Кальман Миксат - Кавалеры
«По крайней мере, пятьдесят!» Черт побери! Это уж не шутка!
В еще большее изумление привел меня прекрасный экипаж, ожидавший нас перед постоялым двором. Четверка норовистых рысаков в нарядной сбруе рыла копытами землю, кусала удила, гордо закидывала головы, потряхивая гривами, украшенными бантиками.
― Ну и ну! Чей это шикарный выезд?
― Сейчас ― наш.
― Ваш?
― Не совсем, ― отклонил мое лестное предположение Чапицкий с грустной усмешкой, ― но не все ли равно! Ведь не может же Чапицкий везти невесту в парном экипаже. Чапицкие ― четырехконный род.
Трактирный слуга погрузил наши чемоданы, которые загромоздили весь небольшой изящный экипаж. По дороге мы останавливались у нескольких лавок ― количество свертков все росло. Из цветочного магазина нам вынесли корзину цветов. Когда мы остановились у Ссудного банка, Чапицкий сам поднялся наверх и немного погодя вернулся с большим черным футляром.
― Теперь можно ехать, осталось только купить ленточки на поводья да маленькие букетики на кнуты.
Дорога шла на Шовар. По правую руку от нас виднелся лесной домик, на который Чапицкий указал мне как на главнейшую достопримечательность Эперьеша; три поэта посвятили ему свои поэмы. То там, то сям попадалось что-нибудь, достойное обозрения. Красивый комитат ― подлинный сад! Один парк следует за другим, один замок сменяет другой. Неясно только, где же земли, принадлежащие владельцам замков и английских садов.
Справа и слева на белых лентах проселочных дорог, которые, словно ручейки в реку, вливаются в тракт, чернели, одни ближе, другие дальше, господские экипажи. Некоторые из них были так далеко, что казались медленно ползущими жуками-рогачами, в тех же, что были поближе, цветные зонтики указывали на присутствие дам.
Чапицкий знал всех наперечет.
― Они все едут на свадьбу, ― приговаривал он, ― Вот госпожа Недецкая с двумя дочерьми. Одна из них ― подружка невесты. А вон там, у кустарника, четверка чалых дядюшки Миклоша Богоци.

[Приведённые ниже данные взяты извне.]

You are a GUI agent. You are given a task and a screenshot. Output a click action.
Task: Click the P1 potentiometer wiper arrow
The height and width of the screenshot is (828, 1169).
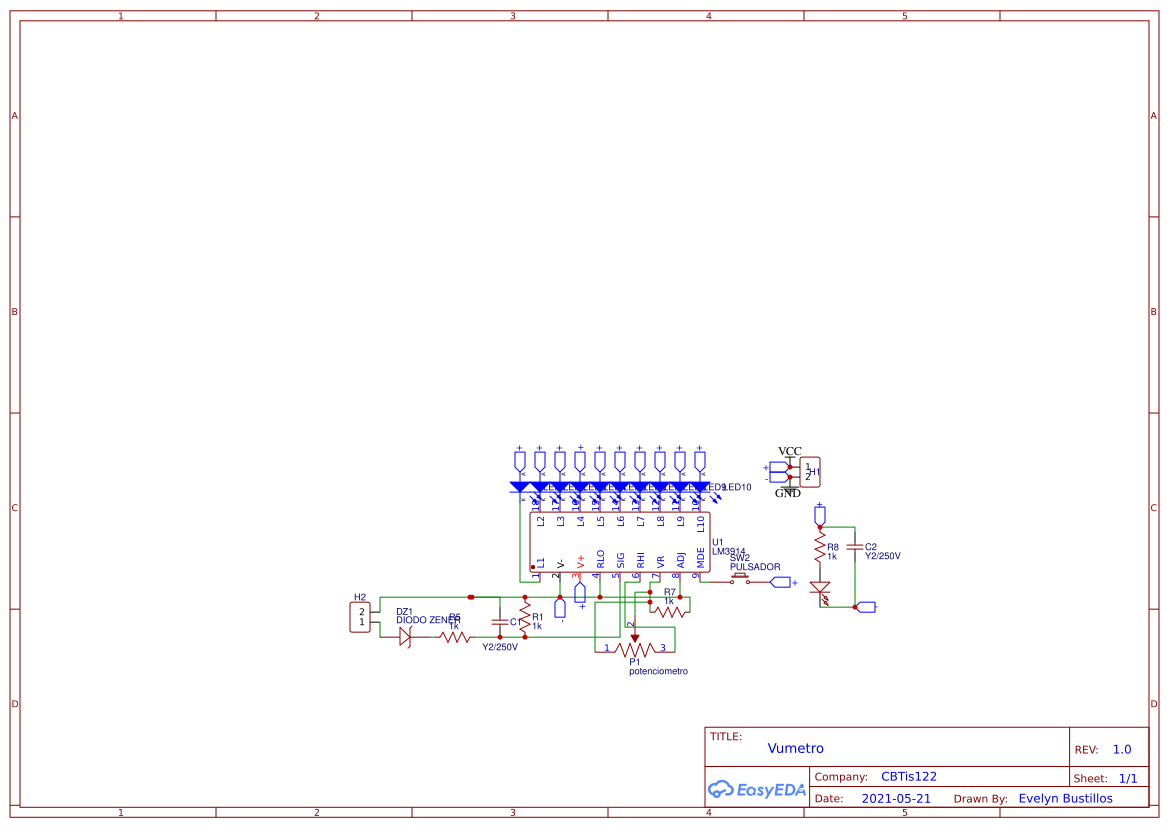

Это пожилой балагур и весельчак. В любой компании ― душа общества.
― Вероятно, остроумный человек?
― Да нет, но он восхитительно подражает далекому тявканью собак и вообще мастер копировать других животных. Когда он хрюкает, изображая резвящихся поросят, все готовы лопнуть со смеху.
Следовавшие непосредственно за нами экипажи мы поджидали у перекрестков. Чапицкий спрыгивал на землю и по очереди обнимался со своими родичами и земляками, а с теми из них, кто исповедовал лютеранство, еще и целовался. Какой-то веселый господин сгреб Чапицкого в объятья, так что у того кости затрещали.
― Сервус![4] Как поживаешь, писака? ― проговорил он по-словацки.
Надо сказать, что язык комитата Шарош весьма смешанный. Например, уже и в старое время говорили так: «Гони-ка вон ту кравичку на эту лугу» (гони-ка вон ту коровенку на этот луг), ― а ныне, после того как шарошанцы, объездив весь свет вплоть до Америки, вернулись домой, их речь стала пестрить еще и английскими словами.
Встречаясь с земляками, Чапицкий знакомил и меня с некоторыми из них.
― Господа Прускаи, ― сказал он, представляя мне двух краснощеких джентльменов, ― из рода Ташш[5]. И могут доказать это, ― восторженно добавил Чапицкий.
― Ну, этого, пожалуй, не докажешь, ― смеясь, возразил один из Прускаи, принадлежавших к роду Ташш, ― однако и вы не смогли бы доподлинно доказать, что мы не происходим от них.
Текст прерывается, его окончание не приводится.